| REQUIRED WORK |
In the data that follows, every line containing the word "computer" should be returned.

──────────

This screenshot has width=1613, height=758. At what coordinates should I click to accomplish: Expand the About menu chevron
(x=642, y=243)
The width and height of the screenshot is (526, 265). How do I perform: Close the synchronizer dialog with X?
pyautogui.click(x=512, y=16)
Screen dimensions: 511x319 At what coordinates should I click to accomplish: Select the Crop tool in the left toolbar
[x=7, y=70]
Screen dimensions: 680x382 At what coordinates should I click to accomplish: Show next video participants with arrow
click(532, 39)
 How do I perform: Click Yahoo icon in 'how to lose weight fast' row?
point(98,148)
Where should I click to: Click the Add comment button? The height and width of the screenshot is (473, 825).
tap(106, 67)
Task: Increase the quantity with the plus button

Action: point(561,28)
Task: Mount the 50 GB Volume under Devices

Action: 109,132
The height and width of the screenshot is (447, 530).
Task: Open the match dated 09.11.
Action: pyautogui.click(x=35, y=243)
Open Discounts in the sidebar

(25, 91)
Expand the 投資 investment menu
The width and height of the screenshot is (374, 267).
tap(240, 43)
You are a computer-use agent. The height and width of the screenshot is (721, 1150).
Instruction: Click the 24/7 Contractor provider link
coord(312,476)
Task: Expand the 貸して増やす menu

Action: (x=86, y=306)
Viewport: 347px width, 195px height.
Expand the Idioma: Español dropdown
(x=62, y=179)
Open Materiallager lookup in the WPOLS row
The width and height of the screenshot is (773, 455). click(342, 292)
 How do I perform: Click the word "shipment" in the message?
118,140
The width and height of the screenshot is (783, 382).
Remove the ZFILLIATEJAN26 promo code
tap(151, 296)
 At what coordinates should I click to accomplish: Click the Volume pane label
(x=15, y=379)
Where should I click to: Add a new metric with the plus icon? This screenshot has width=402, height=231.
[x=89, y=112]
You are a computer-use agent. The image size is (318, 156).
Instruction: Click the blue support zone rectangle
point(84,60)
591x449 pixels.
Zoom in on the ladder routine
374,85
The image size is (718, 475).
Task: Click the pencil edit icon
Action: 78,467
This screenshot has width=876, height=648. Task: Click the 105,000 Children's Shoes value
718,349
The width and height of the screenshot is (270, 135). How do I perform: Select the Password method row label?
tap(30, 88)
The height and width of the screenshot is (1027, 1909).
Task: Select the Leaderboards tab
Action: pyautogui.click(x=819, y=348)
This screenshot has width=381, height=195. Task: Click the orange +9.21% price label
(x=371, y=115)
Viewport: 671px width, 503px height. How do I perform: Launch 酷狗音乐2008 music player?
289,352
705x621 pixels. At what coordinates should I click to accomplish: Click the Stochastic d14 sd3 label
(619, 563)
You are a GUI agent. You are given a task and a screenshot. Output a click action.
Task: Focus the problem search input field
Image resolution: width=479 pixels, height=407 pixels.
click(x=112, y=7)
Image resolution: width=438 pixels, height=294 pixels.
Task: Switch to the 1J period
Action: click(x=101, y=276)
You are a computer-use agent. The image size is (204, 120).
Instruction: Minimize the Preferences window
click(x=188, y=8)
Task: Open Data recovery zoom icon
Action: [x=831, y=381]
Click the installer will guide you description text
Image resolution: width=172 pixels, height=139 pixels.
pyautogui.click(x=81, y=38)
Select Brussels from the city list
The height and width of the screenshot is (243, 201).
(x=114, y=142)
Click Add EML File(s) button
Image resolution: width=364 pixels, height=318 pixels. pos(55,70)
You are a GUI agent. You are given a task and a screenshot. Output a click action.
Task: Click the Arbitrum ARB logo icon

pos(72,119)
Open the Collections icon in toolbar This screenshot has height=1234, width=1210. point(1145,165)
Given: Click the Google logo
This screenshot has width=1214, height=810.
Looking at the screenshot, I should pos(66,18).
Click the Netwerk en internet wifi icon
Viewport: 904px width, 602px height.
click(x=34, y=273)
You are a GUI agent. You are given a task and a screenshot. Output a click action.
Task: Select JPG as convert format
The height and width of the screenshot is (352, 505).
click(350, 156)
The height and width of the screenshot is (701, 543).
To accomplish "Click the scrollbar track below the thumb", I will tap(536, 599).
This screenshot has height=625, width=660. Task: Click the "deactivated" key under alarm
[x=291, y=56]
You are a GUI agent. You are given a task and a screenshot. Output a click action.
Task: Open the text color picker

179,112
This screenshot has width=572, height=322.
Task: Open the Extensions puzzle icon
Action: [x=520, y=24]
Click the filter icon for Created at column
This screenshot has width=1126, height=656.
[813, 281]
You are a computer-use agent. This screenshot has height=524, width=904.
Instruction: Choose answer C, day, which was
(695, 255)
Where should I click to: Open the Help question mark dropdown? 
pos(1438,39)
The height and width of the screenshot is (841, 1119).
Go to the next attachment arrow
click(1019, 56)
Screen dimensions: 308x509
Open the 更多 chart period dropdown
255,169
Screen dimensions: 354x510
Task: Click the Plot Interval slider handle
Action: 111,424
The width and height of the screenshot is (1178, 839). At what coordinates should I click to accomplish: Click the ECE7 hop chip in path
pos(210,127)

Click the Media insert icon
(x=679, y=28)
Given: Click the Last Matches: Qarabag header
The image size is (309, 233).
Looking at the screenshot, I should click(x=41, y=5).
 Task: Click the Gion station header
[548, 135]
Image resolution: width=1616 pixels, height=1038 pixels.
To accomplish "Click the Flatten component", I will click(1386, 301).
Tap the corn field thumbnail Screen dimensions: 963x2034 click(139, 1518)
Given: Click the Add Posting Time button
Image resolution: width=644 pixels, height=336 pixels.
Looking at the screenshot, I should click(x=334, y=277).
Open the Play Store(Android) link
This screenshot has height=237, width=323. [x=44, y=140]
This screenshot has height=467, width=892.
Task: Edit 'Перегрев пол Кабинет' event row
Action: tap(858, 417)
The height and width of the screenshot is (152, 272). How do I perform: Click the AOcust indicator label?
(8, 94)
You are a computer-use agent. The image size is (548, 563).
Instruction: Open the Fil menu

──────────

| YOUR RESPONSE |
You are a computer-use agent. The height and width of the screenshot is (721, 1150).
You are a computer-use agent. The image size is (318, 156).
You are a computer-use agent. The image size is (204, 120).
You are a computer-use agent. This screenshot has height=524, width=904.
You are a computer-use agent. The image size is (548, 563).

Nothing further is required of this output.